The records
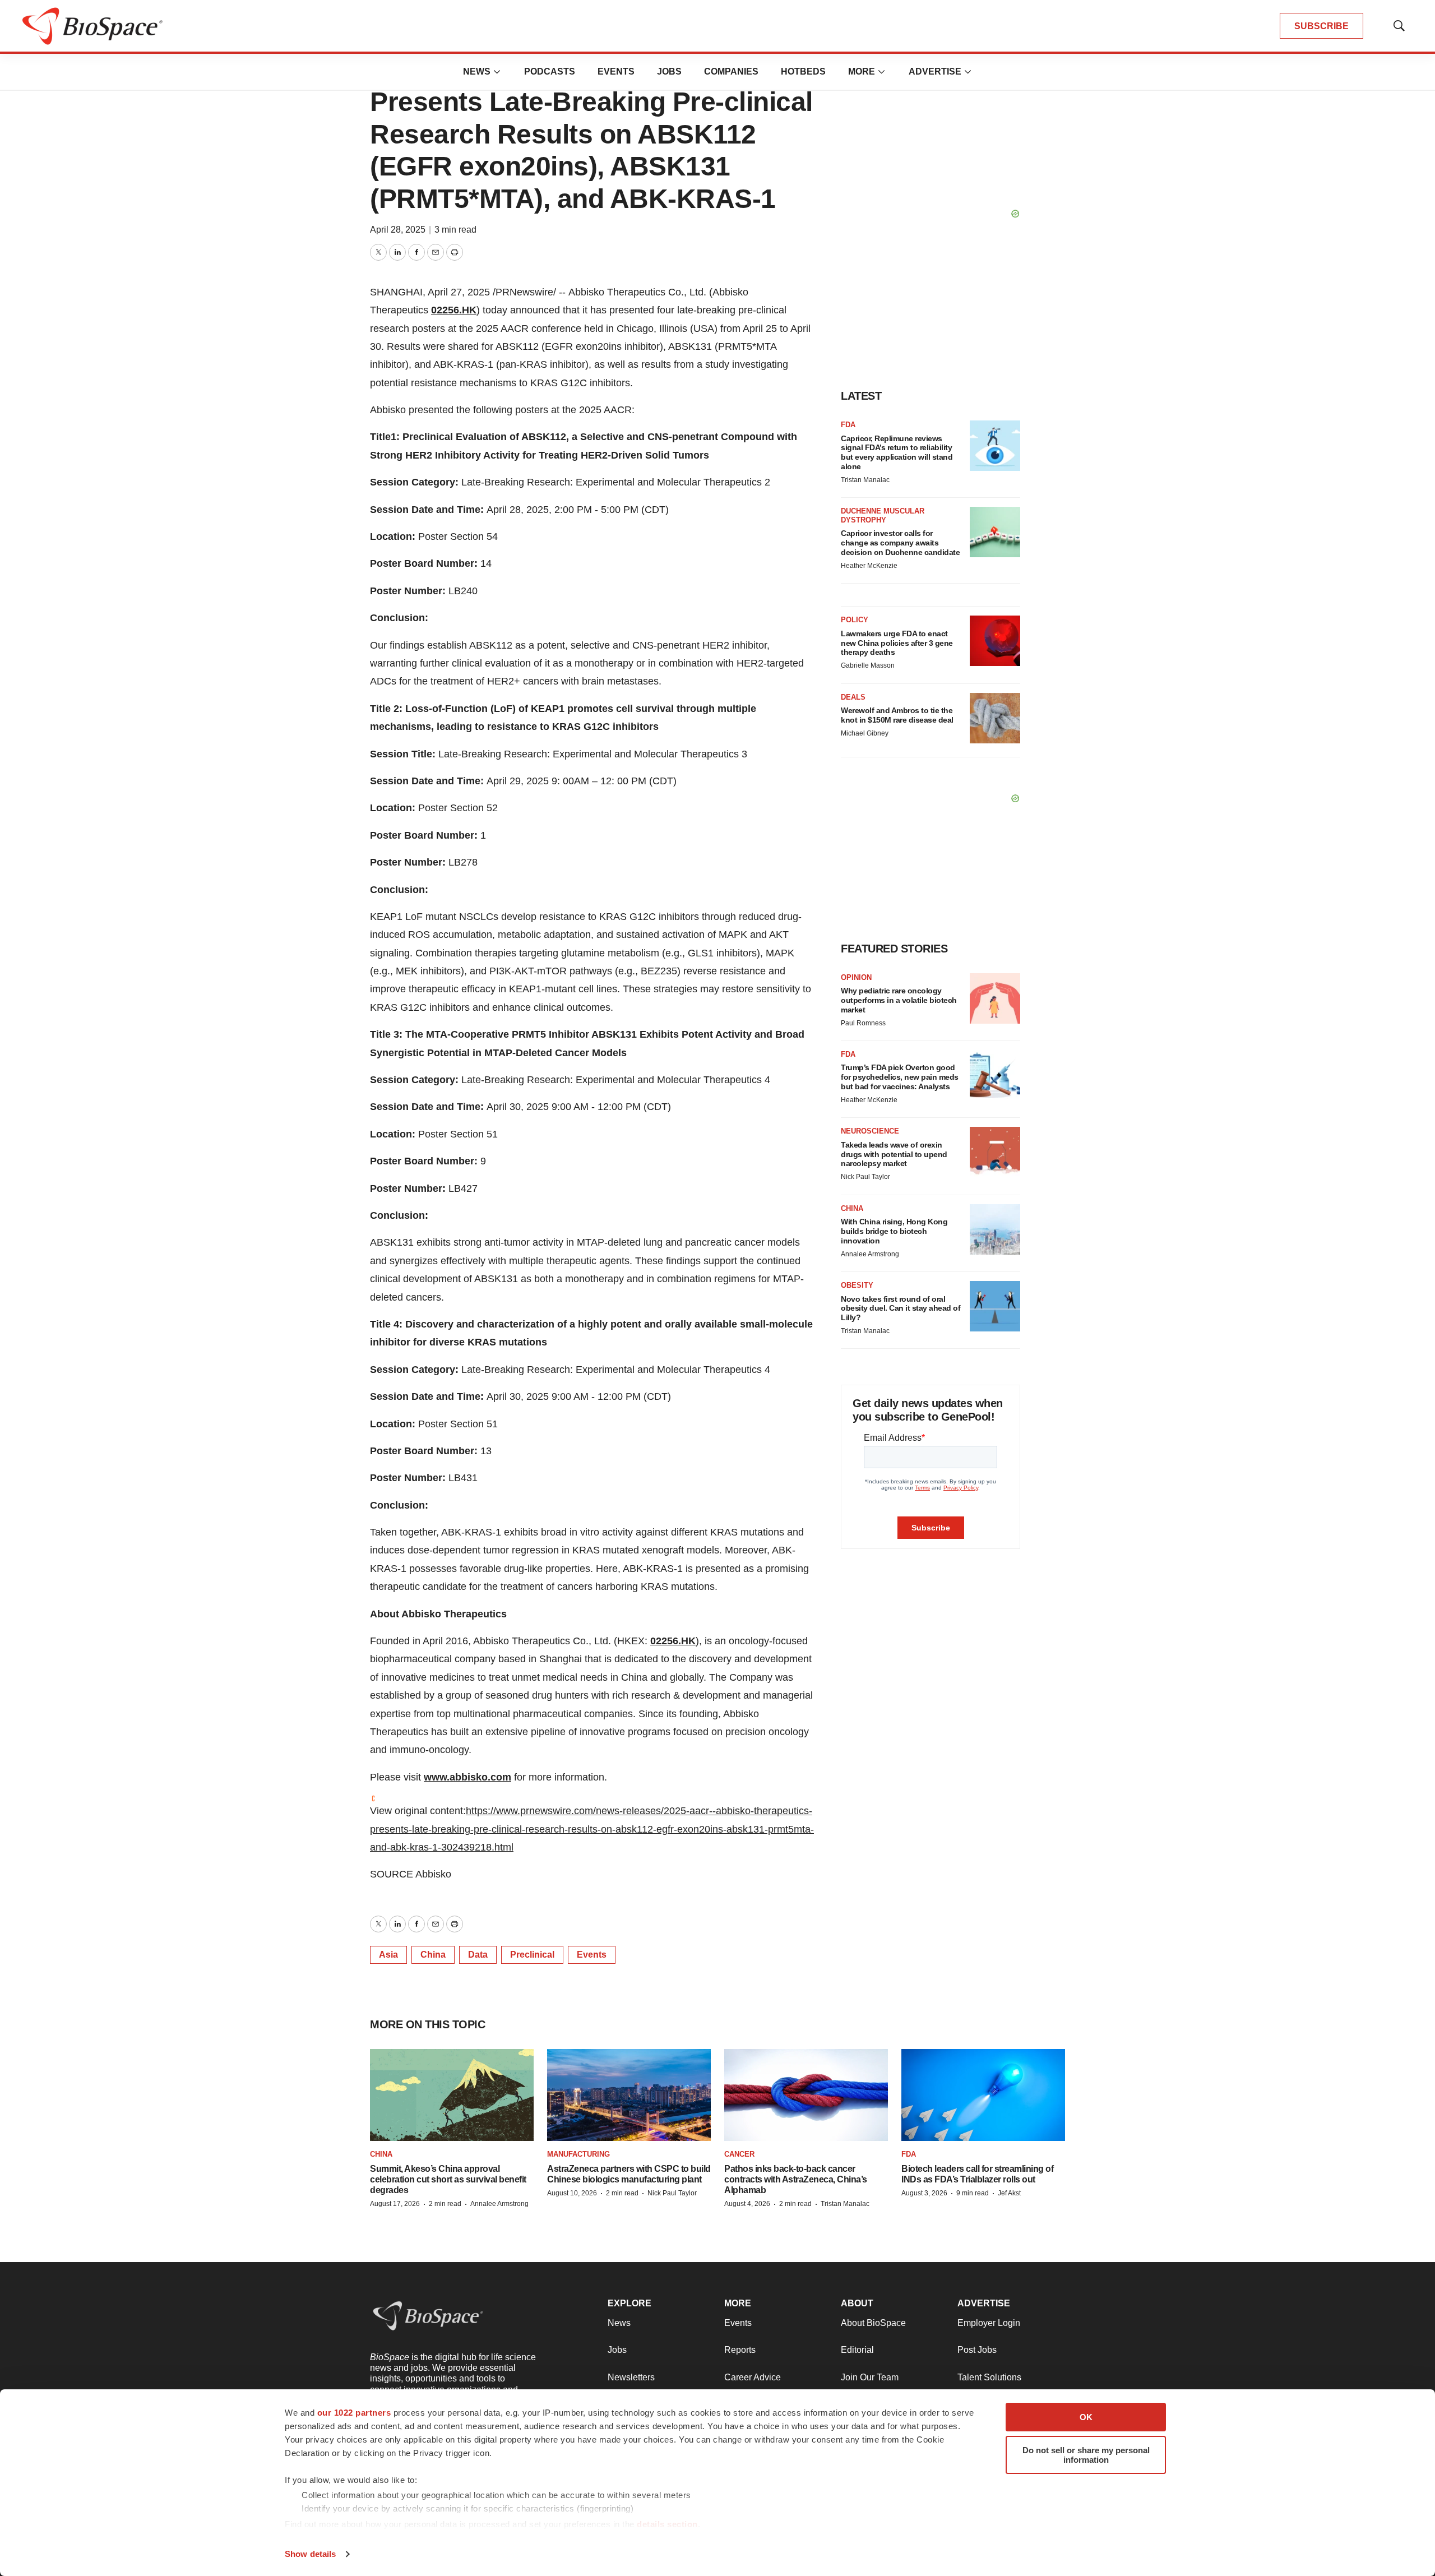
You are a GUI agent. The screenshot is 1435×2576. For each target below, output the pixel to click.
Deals (853, 697)
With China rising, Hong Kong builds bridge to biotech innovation (894, 1231)
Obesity (857, 1285)
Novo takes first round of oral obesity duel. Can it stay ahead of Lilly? (900, 1308)
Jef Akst (1009, 2193)
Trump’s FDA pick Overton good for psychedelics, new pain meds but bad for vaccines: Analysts (900, 1077)
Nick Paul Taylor (865, 1177)
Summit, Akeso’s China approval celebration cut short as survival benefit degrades (448, 2179)
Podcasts (549, 71)
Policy (854, 620)
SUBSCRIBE (1321, 26)
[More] (497, 71)
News (476, 71)
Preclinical (532, 1954)
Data (478, 1954)
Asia (388, 1954)
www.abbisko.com (467, 1777)
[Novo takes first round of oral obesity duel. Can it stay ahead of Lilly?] (995, 1306)
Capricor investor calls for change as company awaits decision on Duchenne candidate (900, 543)
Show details (310, 2554)
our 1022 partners (354, 2412)
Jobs (669, 71)
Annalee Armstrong (870, 1254)
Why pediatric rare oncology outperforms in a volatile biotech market (899, 1000)
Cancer (739, 2154)
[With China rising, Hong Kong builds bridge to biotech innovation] (995, 1229)
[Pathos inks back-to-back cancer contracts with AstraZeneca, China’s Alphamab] (806, 2095)
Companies (731, 71)
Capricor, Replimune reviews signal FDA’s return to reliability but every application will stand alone (896, 452)
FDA (848, 424)
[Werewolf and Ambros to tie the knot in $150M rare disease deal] (995, 718)
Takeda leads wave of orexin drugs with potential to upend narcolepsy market (894, 1154)
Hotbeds (803, 71)
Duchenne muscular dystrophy (882, 515)
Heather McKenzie (869, 566)
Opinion (856, 977)
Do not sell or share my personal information (1086, 2454)
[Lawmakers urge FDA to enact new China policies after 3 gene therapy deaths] (995, 641)
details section (667, 2524)
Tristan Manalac (865, 480)
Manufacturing (578, 2154)
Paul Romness (863, 1023)
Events (616, 71)
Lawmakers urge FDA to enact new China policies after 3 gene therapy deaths (897, 643)
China (433, 1954)
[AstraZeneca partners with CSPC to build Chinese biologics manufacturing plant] (629, 2095)
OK (1086, 2417)
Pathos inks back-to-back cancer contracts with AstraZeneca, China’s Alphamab (795, 2179)
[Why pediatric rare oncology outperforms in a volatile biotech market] (995, 998)
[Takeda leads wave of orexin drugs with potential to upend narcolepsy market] (995, 1152)
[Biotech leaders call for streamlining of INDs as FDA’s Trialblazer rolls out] (983, 2095)
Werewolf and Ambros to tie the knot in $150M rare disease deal (897, 715)
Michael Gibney (864, 733)
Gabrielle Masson (868, 665)
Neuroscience (870, 1131)
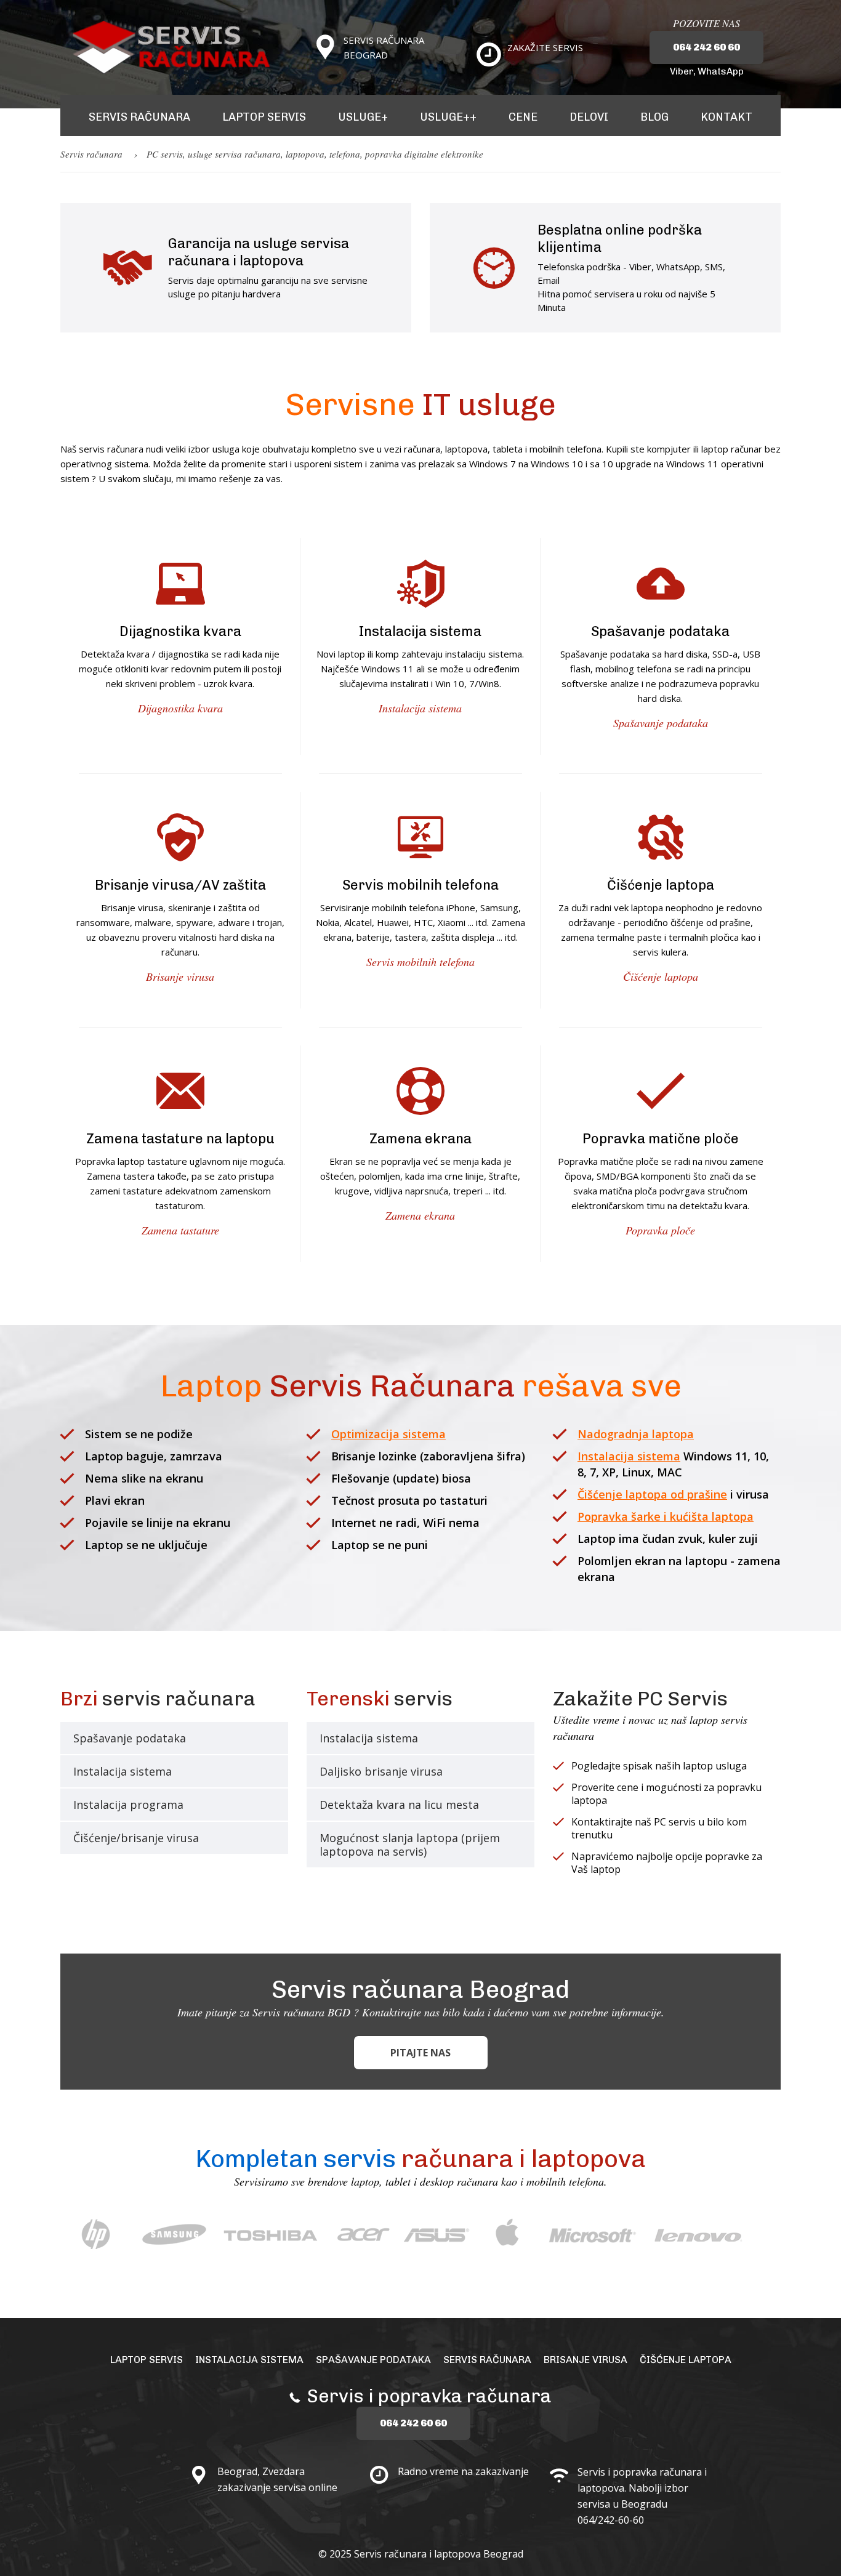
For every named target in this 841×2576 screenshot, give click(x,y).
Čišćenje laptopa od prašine (652, 1494)
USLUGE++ (448, 117)
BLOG (654, 117)
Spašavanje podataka (660, 723)
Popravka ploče (660, 1230)
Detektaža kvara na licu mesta (399, 1804)
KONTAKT (726, 117)
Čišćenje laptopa (660, 976)
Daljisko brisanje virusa (381, 1771)
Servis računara (91, 154)
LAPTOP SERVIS (264, 117)
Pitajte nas (420, 2052)
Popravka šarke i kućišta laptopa (665, 1516)
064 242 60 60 (706, 47)
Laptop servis (146, 2359)
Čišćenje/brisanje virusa (136, 1837)
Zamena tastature (180, 1230)
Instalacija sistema (420, 708)
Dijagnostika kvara (180, 708)
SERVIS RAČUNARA (139, 117)
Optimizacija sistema (388, 1434)
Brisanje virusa (180, 976)
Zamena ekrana (420, 1215)
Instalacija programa (128, 1804)
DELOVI (588, 117)
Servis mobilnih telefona (420, 962)
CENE (523, 117)
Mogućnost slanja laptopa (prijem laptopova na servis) (410, 1844)
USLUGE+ (363, 117)
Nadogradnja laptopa (635, 1434)
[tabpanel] (97, 2233)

Your task
Retype, in the same exact form, the lines of the material above from the line holding "Events (616, 71)" through the line holding "[Biotech leaders call".

Response box
Events (616, 71)
Lawmakers urge FDA to enact new China policies after 3 gene therapy deaths (897, 643)
China (433, 1954)
[AstraZeneca partners with CSPC to build Chinese biologics manufacturing plant] (629, 2095)
OK (1086, 2417)
Pathos inks back-to-back cancer contracts with AstraZeneca, China’s Alphamab (795, 2179)
[Why pediatric rare oncology outperforms in a volatile biotech market] (995, 998)
[Takeda leads wave of orexin drugs with potential to upend narcolepsy market] (995, 1152)
[Biotech leaders call for streamlining of INDs as FDA’s Trialblazer rolls out] (983, 2095)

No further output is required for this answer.